Se concentrer sur d'autres cultures
La fermde Drucat, qui compte actuellement 20 salariés, n'a pas souhaité s'exprimer par communiqué. Véronique Retaux, responsable de la communication de l'entreprise, estime cependant que "le modèle était viable à mille vaches, mais nous n'avons pas pu l'exploiter en raison des oppositions et des actions juridiques (voir en fin d'article)." Elle ajoute que leur collecteur de lait, une coopérative belge, souhaite se recentrer à présent sur le lait produit en Belgique.La ferme va mettre fin à son activité laitière progessivement. Pendant quinze jours, ses employés vont procéder au tarissement des 800 vaches de l'exploitation. Cette opération consiste à les alimenter différemment pour qu'elles produisent moins de lait. Ce lait, impropre à la consommation humaine, sera donné aux veaux et génisses. Une partie des vaches seront ensuite vendues, les autres iront à l'abattoir.Tout ce contexte n'offre pas la nécessaire visibilité à moyen terme.
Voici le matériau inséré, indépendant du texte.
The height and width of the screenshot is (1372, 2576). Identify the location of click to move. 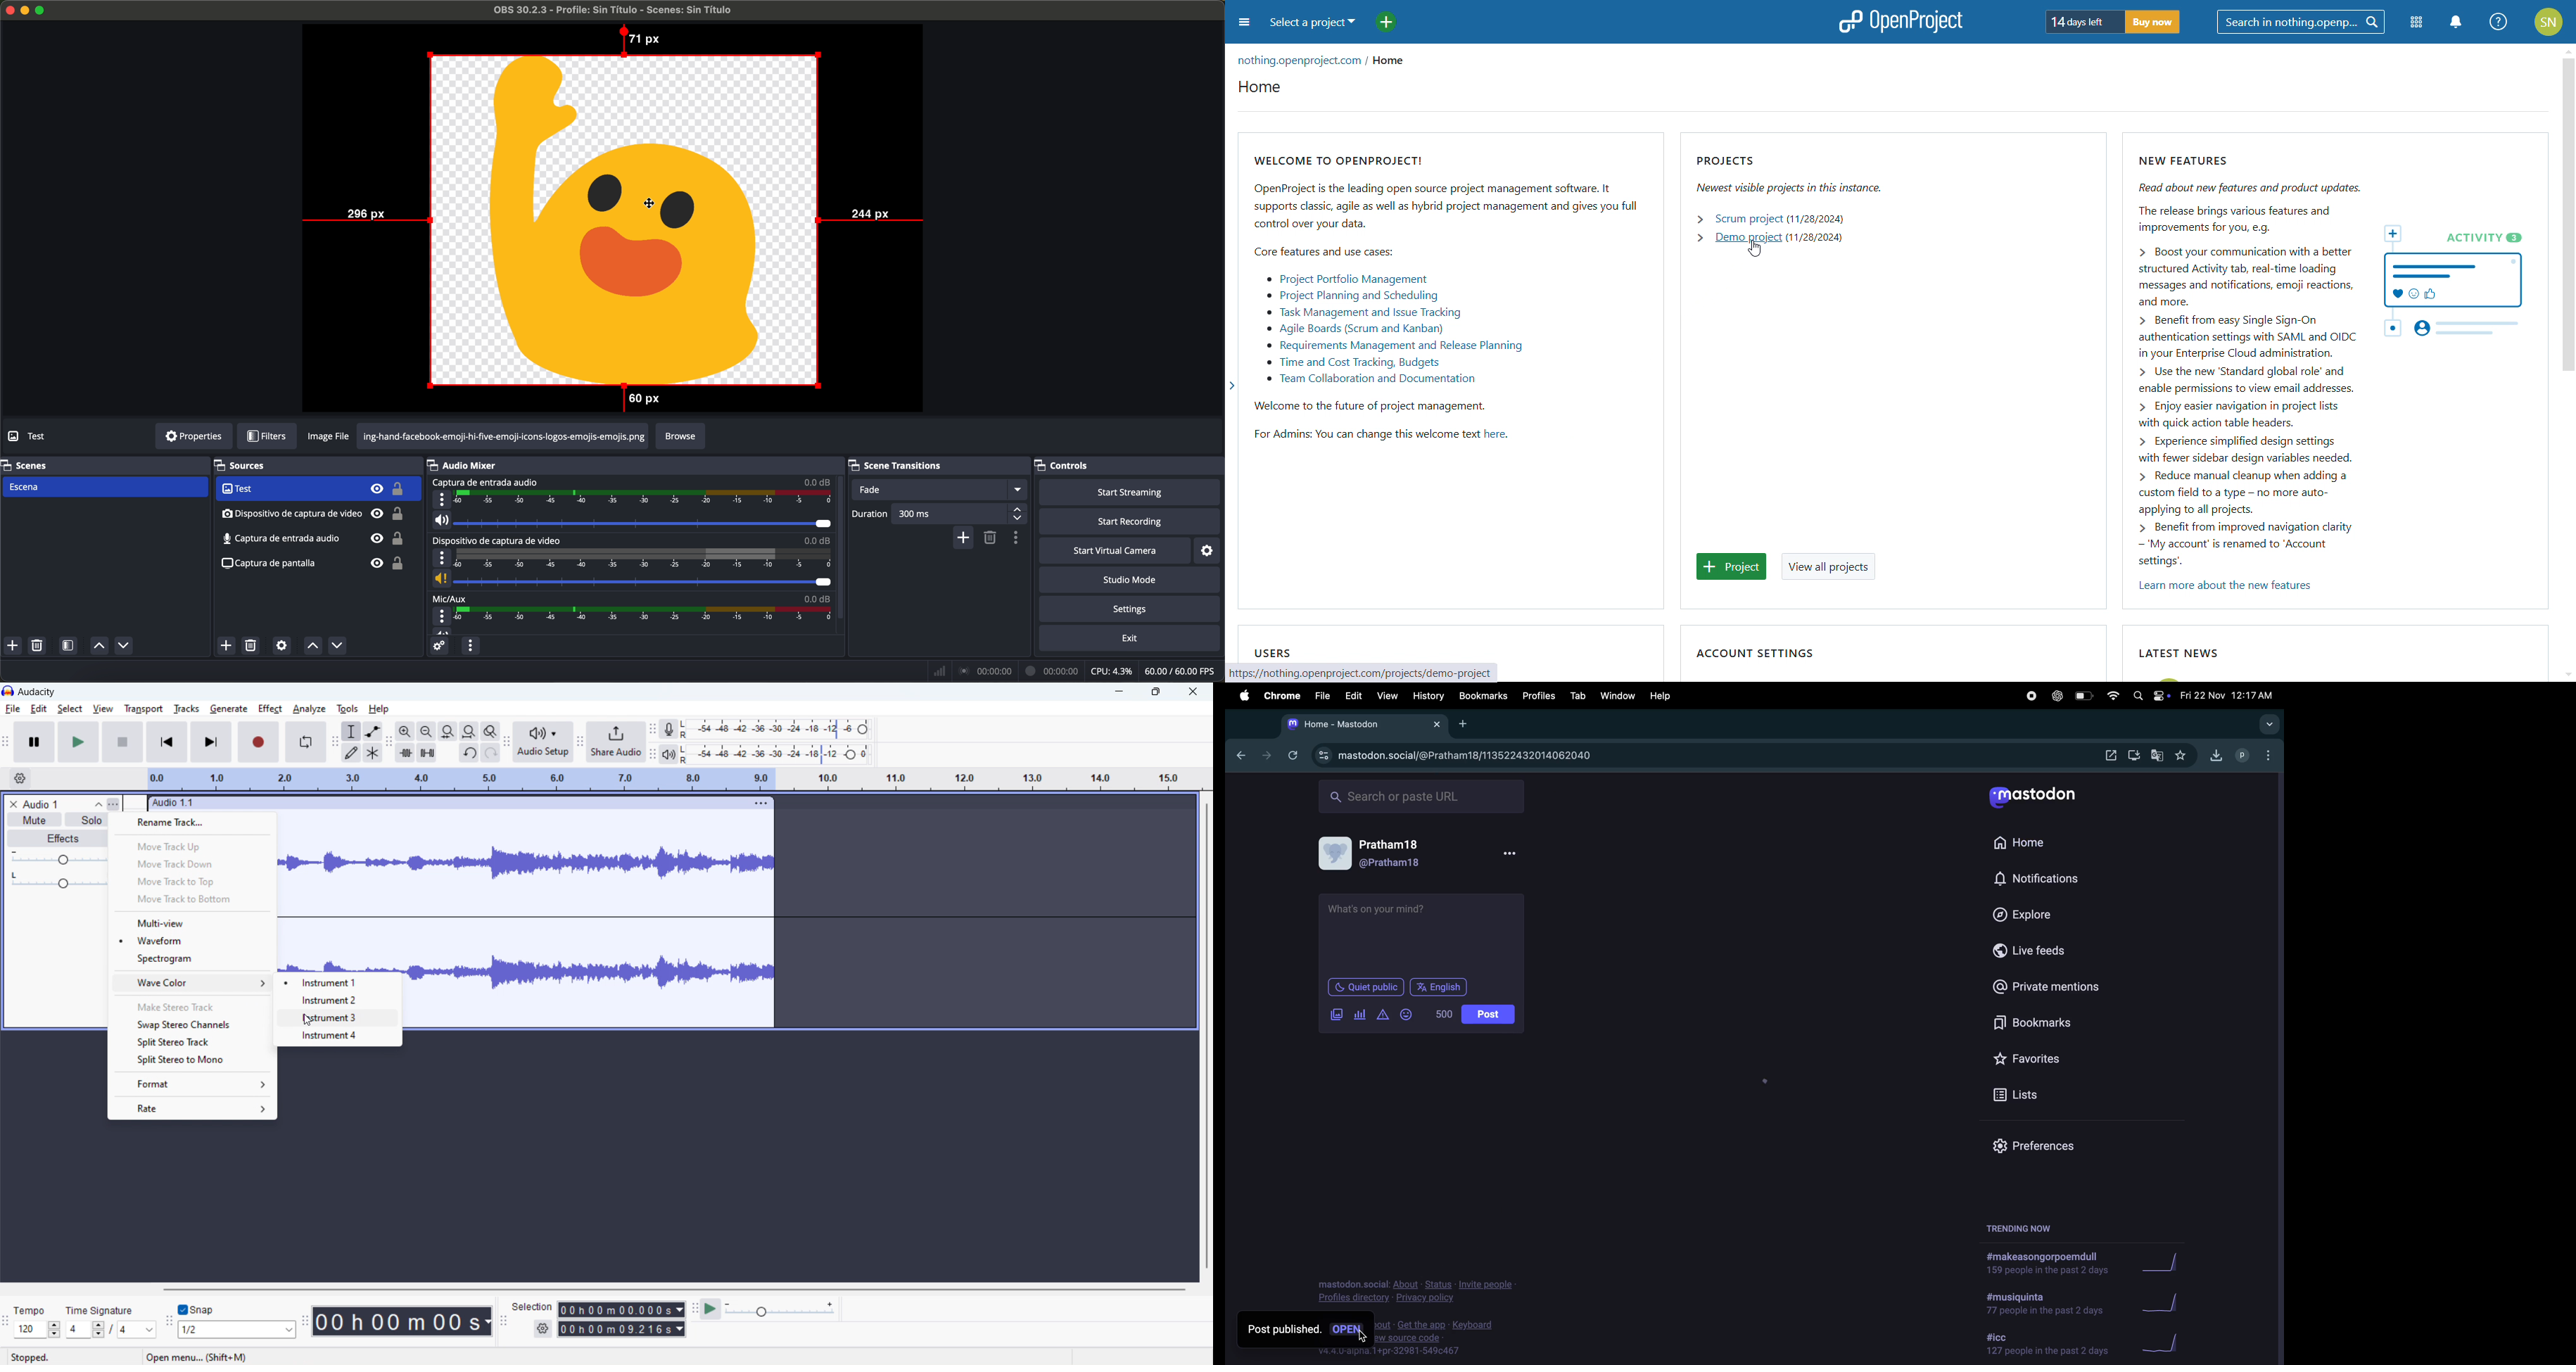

L'activité sera réorientée vers les cultures comme le blé, la betterave, les pommes de terre et les cultures fouragères
L'annonce de cet arrêt de production est "regrettable" pour le syndicat agricole FDESA 80. Dans un communiqué, il estime que la ferme des mille vaches "s’apparentait au final à une ferme « comme les autres, mais 15 fois plus grande ». Dès lors, elle a subi 15 fois plus de pressions, 15 fois plus de difficultés à fonctionner, 15 fois plus de difficulté à commercialiser ses produits." Même sentiment du côté des Jeunes Agriculteurs de la Somme : "cette décision de l’arrêt de l’activité laitière de la ferme dite des Mille Vaches nous contrarie car elle montre que des démarches administratives et de (nombreux) recours juridiques peuvent empêcher des projets d’atteindre leur potentiel économique et donc leur viabilité", indiquent-ils dans un communiqué.
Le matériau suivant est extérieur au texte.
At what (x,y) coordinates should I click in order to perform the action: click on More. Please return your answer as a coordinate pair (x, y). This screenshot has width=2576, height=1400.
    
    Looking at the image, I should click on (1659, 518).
Une controverse vieille de dix ans
L'exploitation de 1000 vaches et l'installation d'un pôle de méthanisation sont décriées avant même que les bâtiments ne soient inaugurés, en 2014. Le projet est déposé début 2011 et dès l'automne, l’enquête d’utilité publique préalable à sa construction révèle une forte opposition des habitants. Le commissaire-enquêteur rend néanmoins un avis favorable 4 novembre et le conseil municipal de Buigny-Saint-Maclou vote pour le projet à une voix de majorité. C'est à cette époque que naît Novissen.Le 1er février 2013, le préfet de région Jean-François Cordet signe un arrêté autorisant un projet limité à 500 vaches. Limitation motivée par les capacités d’épandage trop faibles, arrêté dénoncé par Novissen qui dépose un recours auprès du tribunal administratif. Le permis de construire est accordé le 14 mars 2013
Les actions "coup de poing" émaillent l'installation de la ferme. Le chantier est saccagé dans la nuit du 11 au 12 septembre 2013 par des membres de la Confédération Paysanne, puis une quarantaine de militants démontent en mai la salle de traite de la future ferme des 1000 vaches pour déposer l'ensemble au ministère de l'Agriculture à Paris. Quatre personnes sont interpellées.
Le site accueille ses premières vaches en septembre 2014 et demande à la préfecture quelques mois plus tard d'étendre leur cheptel à 880 vaches. Après une injonction à revenir à leur limite de 500 bêtes, la préfète de la Somme Nicole Klein requiert en août 2015 une sanction administrative de 7800 euros d'amende et 780 euros d'astreintes journalières. Ces astreintes sont supendues par l'exploitant, qui obtient gain de cause auprès du tribunal administratif en janvier 2016.
À l'appel de Nicolas Hulot alors ministre, la cour administrative de Douai condamne l’exploitant en août 2018 pour avoir dépassé le nombre de vaches autorisé (300 vaches en trop, constat lors d’un contrôle en 2015). Le 22 novembre 2019, l'entreprise, qui s'estimait victime des lenteurs du dossier, avait demandé 33 millions d’Euros à l’Etat auprès du tribunal administratif d'Amiens. Il semble que ce marais juridique soit à l'origine de l'arrêt de l'activité laitière de la ferme.